High-level Python classes to load, model and reshape tabular data imported into Neo4j database
IMPORTANT NOTE: tested on versions 4.3.6 and 4.4.11 of Neo4j
python verison: 3.8

Installation

pip install tab2neo

Modules

DATA LOADERS - modules allowing to read data from various formats and write it to neo4j

  • FileDataLoader - Load data into Neo4j, with support the following input formats: sas7bdat, xpt, rda, xls, xlsx, csv See details

MODEL APPLIERS

  • ModelApplier - Class to restructure data in Neo4j database using Class-Relationship model (which as well resides in Neo4j). See details

DATA PROVIDERS

  • DataProvider - To fetch the data already in the database (in particular, the way the data after the transformations with ModelApplier in mode='schema_PROPERTY', or any linked data in Neo4j in mode = 'noschema') See details

MODEL MANAGERS

  • ModelManager - Class to manage metadata nodes (Class-Relationship model)

QUERY BUILDERS

  • QueryBuilder - Class to support creation of cypher queries to work with data in Neo4j

End-to-end data loading and reshaping example

The example code below runs through a use case of data loader, model manager, model applier and data provider.

Importing the data

The call to FileDataLoader in the code below connects to the database using environment variables for your host and log-in credentials. Alternatively you can use the format FileDataLoader(host="bolt://...",credentials=("username","password")) to connect. The call to clean_slate() empties the database, and then load_file reads in your data from the specified filepath. See our example data here.
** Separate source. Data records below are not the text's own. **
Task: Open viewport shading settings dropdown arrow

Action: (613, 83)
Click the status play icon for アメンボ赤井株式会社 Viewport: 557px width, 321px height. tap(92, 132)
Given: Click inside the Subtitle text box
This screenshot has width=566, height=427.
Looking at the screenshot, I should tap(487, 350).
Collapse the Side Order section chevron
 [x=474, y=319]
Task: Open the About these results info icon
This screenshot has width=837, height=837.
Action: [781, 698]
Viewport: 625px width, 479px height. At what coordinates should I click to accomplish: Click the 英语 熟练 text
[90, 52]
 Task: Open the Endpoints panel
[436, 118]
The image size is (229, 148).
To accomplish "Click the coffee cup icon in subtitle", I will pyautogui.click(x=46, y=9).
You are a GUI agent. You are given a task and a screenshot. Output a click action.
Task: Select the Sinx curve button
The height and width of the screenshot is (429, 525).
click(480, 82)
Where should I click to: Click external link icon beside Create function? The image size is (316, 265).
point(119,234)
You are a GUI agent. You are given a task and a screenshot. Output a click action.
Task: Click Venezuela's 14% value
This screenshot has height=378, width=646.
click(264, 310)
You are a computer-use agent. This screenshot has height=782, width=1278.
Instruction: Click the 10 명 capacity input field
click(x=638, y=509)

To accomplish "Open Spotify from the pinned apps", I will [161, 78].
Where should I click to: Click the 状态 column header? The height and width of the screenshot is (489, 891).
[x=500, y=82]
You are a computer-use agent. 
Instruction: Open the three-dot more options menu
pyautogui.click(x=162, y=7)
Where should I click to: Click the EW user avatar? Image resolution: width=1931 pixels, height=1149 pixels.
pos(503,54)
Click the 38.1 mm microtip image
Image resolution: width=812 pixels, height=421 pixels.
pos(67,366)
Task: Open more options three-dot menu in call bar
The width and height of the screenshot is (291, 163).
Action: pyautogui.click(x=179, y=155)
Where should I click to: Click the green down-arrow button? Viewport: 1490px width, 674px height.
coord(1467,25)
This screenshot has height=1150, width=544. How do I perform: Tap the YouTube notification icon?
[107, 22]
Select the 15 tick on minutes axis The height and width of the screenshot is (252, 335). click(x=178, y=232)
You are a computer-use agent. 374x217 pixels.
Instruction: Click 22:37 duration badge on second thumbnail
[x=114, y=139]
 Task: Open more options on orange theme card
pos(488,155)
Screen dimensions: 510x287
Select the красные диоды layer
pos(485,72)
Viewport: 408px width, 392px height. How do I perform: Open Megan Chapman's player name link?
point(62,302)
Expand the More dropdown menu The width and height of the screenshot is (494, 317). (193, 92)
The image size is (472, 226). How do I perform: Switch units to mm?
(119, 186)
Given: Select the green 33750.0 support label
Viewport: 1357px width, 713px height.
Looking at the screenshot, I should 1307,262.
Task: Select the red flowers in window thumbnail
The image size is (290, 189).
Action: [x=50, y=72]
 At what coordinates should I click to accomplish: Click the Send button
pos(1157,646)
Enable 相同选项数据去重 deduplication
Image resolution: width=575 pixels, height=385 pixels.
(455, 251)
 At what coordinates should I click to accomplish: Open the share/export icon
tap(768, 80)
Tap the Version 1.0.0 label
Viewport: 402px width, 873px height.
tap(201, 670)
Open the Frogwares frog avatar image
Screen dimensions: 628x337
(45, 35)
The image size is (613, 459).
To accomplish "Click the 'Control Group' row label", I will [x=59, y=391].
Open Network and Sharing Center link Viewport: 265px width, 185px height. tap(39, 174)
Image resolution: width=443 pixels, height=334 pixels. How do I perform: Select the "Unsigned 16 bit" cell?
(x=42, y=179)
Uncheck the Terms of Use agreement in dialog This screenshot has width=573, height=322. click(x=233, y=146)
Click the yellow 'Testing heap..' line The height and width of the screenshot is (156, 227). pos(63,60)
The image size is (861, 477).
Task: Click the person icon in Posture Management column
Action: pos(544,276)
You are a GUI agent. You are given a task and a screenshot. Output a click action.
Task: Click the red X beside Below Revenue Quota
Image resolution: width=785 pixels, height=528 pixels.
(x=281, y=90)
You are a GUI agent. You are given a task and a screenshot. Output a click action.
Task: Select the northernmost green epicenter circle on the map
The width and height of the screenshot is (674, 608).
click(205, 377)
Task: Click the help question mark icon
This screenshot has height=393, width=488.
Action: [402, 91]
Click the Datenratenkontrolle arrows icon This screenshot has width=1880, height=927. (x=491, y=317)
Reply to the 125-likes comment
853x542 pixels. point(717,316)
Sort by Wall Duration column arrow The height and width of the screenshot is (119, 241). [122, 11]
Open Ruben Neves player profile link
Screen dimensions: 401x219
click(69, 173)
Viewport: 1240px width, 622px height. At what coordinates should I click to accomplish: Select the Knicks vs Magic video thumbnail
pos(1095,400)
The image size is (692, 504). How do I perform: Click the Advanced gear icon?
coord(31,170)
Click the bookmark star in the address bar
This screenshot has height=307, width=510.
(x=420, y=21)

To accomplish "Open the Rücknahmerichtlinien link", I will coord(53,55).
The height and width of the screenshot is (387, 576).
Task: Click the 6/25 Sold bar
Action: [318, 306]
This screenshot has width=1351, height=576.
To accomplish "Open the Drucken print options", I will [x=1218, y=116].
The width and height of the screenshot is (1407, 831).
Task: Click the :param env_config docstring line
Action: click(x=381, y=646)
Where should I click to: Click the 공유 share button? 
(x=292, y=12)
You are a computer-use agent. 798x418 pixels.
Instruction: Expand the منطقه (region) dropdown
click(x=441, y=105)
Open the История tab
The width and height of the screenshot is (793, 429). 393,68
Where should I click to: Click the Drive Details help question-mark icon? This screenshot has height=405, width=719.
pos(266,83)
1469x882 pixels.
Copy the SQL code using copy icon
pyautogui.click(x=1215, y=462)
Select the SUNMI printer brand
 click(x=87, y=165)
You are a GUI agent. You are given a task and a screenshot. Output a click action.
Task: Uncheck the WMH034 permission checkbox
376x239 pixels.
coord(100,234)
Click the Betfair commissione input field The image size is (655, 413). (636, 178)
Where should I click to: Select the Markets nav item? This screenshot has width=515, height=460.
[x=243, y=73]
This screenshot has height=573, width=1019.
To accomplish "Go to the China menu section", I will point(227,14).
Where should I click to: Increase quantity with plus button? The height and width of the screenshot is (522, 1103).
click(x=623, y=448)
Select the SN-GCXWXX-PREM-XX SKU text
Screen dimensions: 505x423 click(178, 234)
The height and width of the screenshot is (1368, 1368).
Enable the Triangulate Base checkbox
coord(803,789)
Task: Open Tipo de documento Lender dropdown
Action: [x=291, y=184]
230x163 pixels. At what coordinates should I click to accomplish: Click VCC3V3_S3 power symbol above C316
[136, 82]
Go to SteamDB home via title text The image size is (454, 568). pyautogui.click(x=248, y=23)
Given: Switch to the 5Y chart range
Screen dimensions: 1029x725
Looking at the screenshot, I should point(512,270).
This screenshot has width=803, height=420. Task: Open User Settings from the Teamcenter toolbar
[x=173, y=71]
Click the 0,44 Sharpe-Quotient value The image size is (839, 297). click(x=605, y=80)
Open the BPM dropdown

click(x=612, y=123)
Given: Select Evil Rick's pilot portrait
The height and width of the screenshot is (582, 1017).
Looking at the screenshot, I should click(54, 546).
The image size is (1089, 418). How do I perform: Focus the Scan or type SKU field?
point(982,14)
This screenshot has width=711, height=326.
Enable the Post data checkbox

from model_managers import ModelManager
from data_loaders import FileDataLoader
from model_appliers import ModelApplier
from data_providers import DataProvider

fdl = FileDataLoader()
fdl.clean_slate()
fdl.load_file(
    folder='examples/data/', 
    filename='Record.csv'
)

Now the data will be populated within your database, but it won't be connected in a meaningful way. We have `Source Data Column` nodes containing information about the columns of our data - Study, Subject, Age and Sex, and `Source Data Row` nodes containing information of the two rows. The following code creates a trivial model(Classes and Relationships) from the data using ModelManager.

mm = ModelManager()
mm.create_model_from_data()

Here we can see we now have class and relationship nodes, illustrating connections between Study, Subject, Age and Sex. The red nodes below indicate relationship nodes, while the blue indicate class nodes.

modelmanager example

Now using that class-relationship model we built using ModelManager, we can refactor our data and extract entities of the defined classes into separate nodes. In the code below we use refactor_all to do this, and we can see in the image that age values of 40 and 50 have been extracted into their own nodes.

ma = ModelApplier()
ma.refactor_all()

modelapplier example

Now we have our data set up, we can call it back in a tabular way using DataProvider. Here we call back the Subject, Record and Age classes.

Note: The Record class connects the graph between Subject and Age, and so is required for this call, despite not appearing in the output.

As we have not specified any relationships, we must set infer_rels=True. The argument return_propname = False ensures that we see the label name in our output, and return_nodeid = False removes the id values generated for each unique node in Neo4j from your output.

dp = DataProvider()
dp.get_data_generic(["Subject","Record","Age"],infer_rels=True,return_propname=False,return_nodeid=False) 
            Subject  Age 
    0            S001      30
    1            S002      40

Note: ModelManager as well allows to create addtional schema classes with the following functions, however the content of tab2neo package at this stage does not allow to populate those new classes with derived data. This functionality will become available in later releases.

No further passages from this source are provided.